Sa période Beatles étant définitivement derrière lui, Lennon entreprend des choses nouvelles. Il fait ce qui lui semble juste et imagine les idées les plus folles. Et c'est fascinant de regarder deux artistes qui ne sont pas confondus ou perdus. Ils explorent et ils disent ce qu'ils pensent, se sentent libres pour la première fois depuis des années, après le harcèlement continuel subi au Royaume-Uni. C’est même presque bizarre de voir une des plus grosses stars au monde débarquer en personne à tous ces événements politiques, parler aux gens, se rendre disponible. Peut-être que ce qui est arrivé à Lennon par la suite a affecté ces interactions pour toujours, mais ce film ne parle pas de mort : il parle de la vie et de l’importance de rester curieux.

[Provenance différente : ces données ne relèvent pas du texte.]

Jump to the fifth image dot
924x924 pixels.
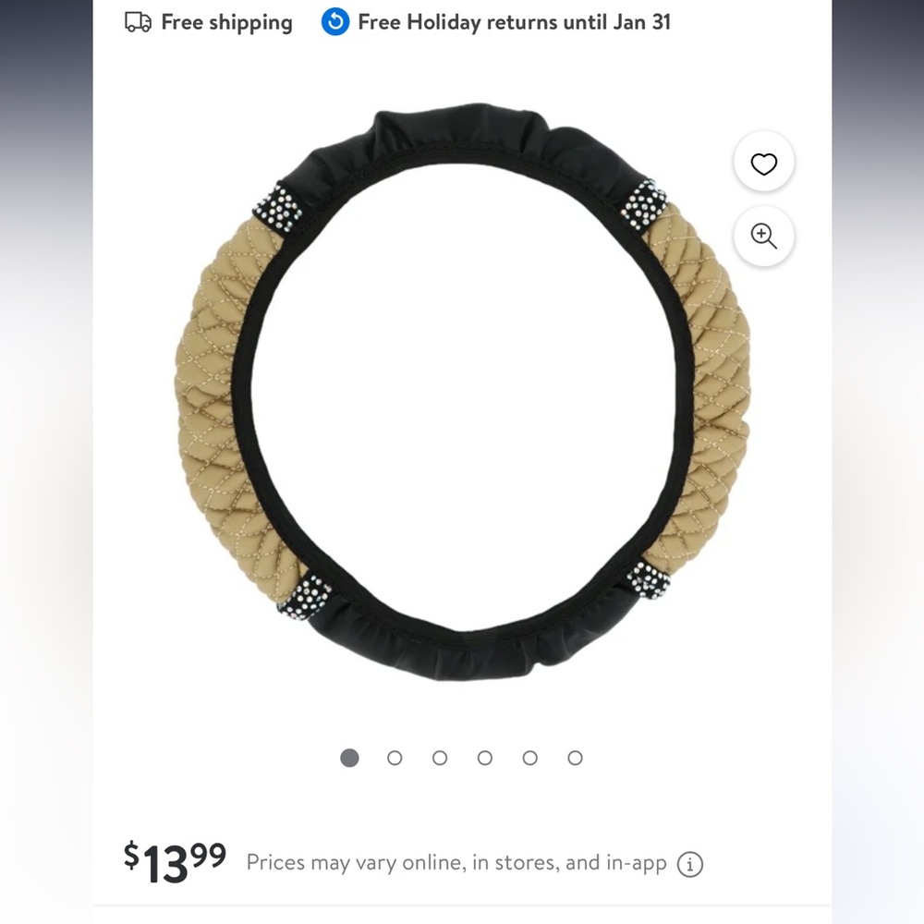pos(529,758)
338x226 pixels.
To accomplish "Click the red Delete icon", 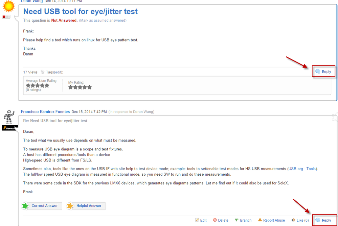I will point(215,220).
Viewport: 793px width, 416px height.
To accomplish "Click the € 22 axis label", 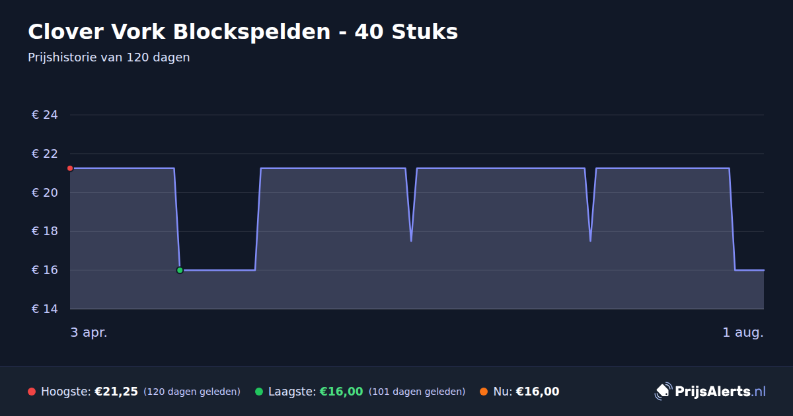I will point(45,154).
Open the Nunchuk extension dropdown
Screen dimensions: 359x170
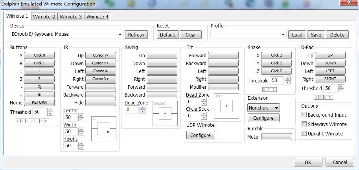click(276, 108)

Et en l'espèce, de faire tout cela avec un(e) partenaire. On se ravise : ce film n'est pas un documentaire de plus sur Lennon, car Yoko Ono a une part fondamentale ici, et on ne la laisse pas seulement chanter, elle a aussi l’occasion de présenter sa version d'une histoire qui a été racontée des centaines de fois. Après avoir été taxée d'"affreuse Jap", rejetée par les fans, menacée, elle reprend enfin ses forces et marche fièrement dans la ville sorcière qu'est Salem. Des sorcières, elles en sont toutes les deux.

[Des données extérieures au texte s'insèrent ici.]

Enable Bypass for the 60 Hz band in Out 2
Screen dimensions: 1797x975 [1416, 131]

Et puis il y a le concert lui-même, le premier de John Lennon depuis les Beatles et franchement, c’est un événement merveilleux à voir, même aujourd’hui. À une projection de presse, brièvement interrompue par une alerte incendie, le public a accueilli le retour de Lennon avec des applaudissements. Généralement, beaucoup de journalistes fourbus en plein festival accueilleraient avec plaisir l'interlude, mais pas là, pas pendant ce film. Tout le monde voulait écouter cet homme, encore, et l'entendre chanter en mâchant son chewing gum, et rire à son idée de vraiment "faire libérer des gens de prison" pendant la tournée Free the People qu'il prévoyait. On pourrait dire que c'est un rêveur, mais il n'est peut-être pas le seul.
One to One: John & Yoko a été produit au Royaume-Uni par Plan B/Km Films et Mercury Studios. Les ventes internationales du film sont assurées par Cinetic Media.